同労者

キリスト教—信徒の志す—

ショートコラムねだ

— 発想の転換 —

 大学4年のはじめに、所属の研究室が決められた。私ともう二人が一緒であったが、そこで卒業研究をし、卒業論文を書くのである。 配属になった研究室で取り組んでいたテーマのひとつに、「歯車の転造」というのがあり、私たちはそれを研究することになった。歯車の転造というのは、丸い鉄の円板を歯車の形をした工具に、その円板と工具とが歯車の歯がかみ合うのと同じように回しながら押しつけていくと、円板が歯車になってしまうという加工法である。ついでに説明しておくが、転造という方法で作られている代表的なものは「ネジ・・ボルト」である。かつては、旋盤で削りだしてネジを製作していたのであるが、今はほとんどすべてのネジが転造品である。
 さて、研究室にゆくとさっそく教授がこの方程式を解いてごらん、と私たちに問題を出した。
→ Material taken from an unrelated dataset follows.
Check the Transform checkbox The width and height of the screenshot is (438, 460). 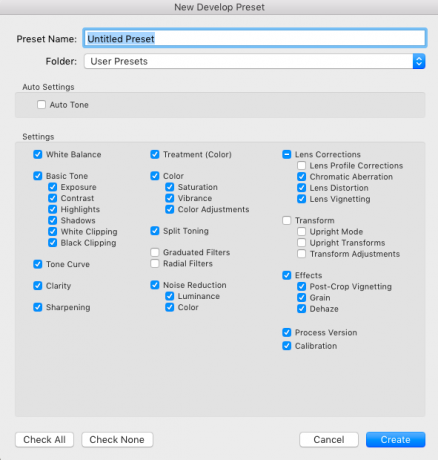coord(287,220)
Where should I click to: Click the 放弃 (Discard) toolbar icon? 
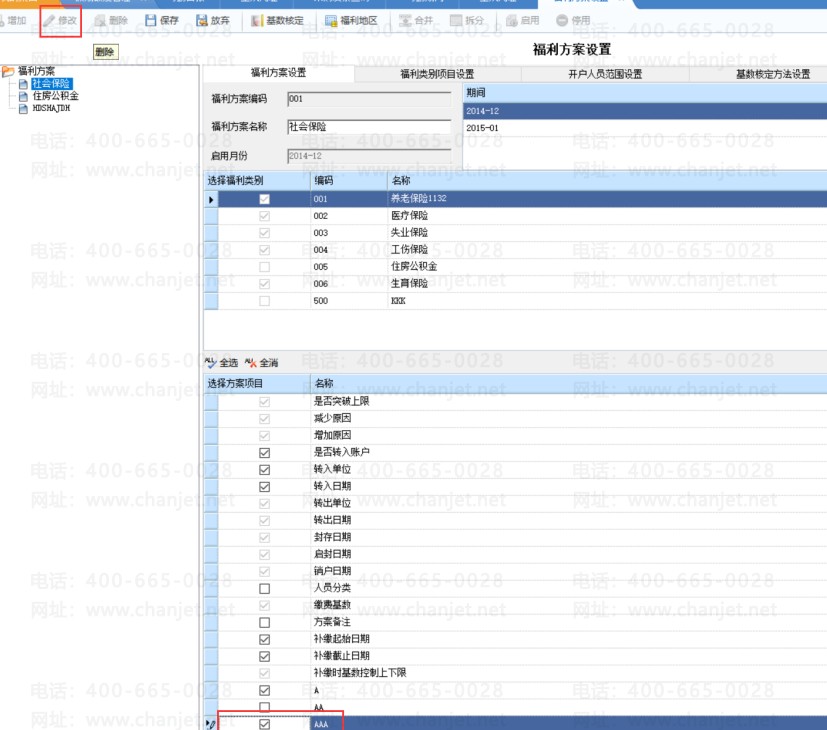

その式は歯車を転造する時の工具の素材への押し込み量と、素材が変形させられて盛り上がってできてくる歯の高さの関係式で、その式f(x)=0となるところで、歯が完成するということであった。f(x)=0になるxの値を求めよという問題である。その式f(x)の中身は、xの2次式の中に三角関数つまりsin(x)、cos(x)という類が混ざったものであって、「超越関数」という厳めしい(いかめしい)名前がついている。
 私たちはすぐ、xに適当な値をいれて、タイガー計算機をがちゃがちゃ回して、そのxに対するf(x)の値を計算し始めた。・・まだ電子計算機のない時代であった・・。私たちのとった方法は、xの値を少しずつ大きくしていくか、小さくしていくか、次々と変化させながらf(x)の値を求めて、f(x)の値が+から-、あるいは-から+に変わるところを見つけ、その間を狭めていくと、必要な精度のxの値が見つかるということであって、数値計算法と呼ばれている。1時間ほどで答えを出し、「先生、できました」・・と答えを持って行ったのであった。 それから20年ほど経って、その教授と卒業研究の仲間3人が顔を合わせる時があった。するとその教授がこう言ってくれた。「あれからずっと毎年研究室に学生が配属になるたびに、同じ式を解いてご覧といってあずけたのだが、解いてきた人は君たち以外にいなかったんだよ。」と。 他の学生たちは、きっと因数分解とか、数学の公式をさがすとかしか思いつかなかったのに違いない。私たちがやった作業は難しいことではなく、中学校で習う数学で十分なのである。 大切なことは発想で、数学の発想から工学の発想への転換とでも言えるかも知れない。
 福音の世界においても、特に信仰を生活の中にあらわそうとすると、「解」つまり「どうするのか」を求められるが、それは発想のいかんにかかっている。大切なことは「この世の発想」から、「福音の発想」への転換である。この世の発想では、どんなに努力しても神の喜ばれる答えは得られないのである。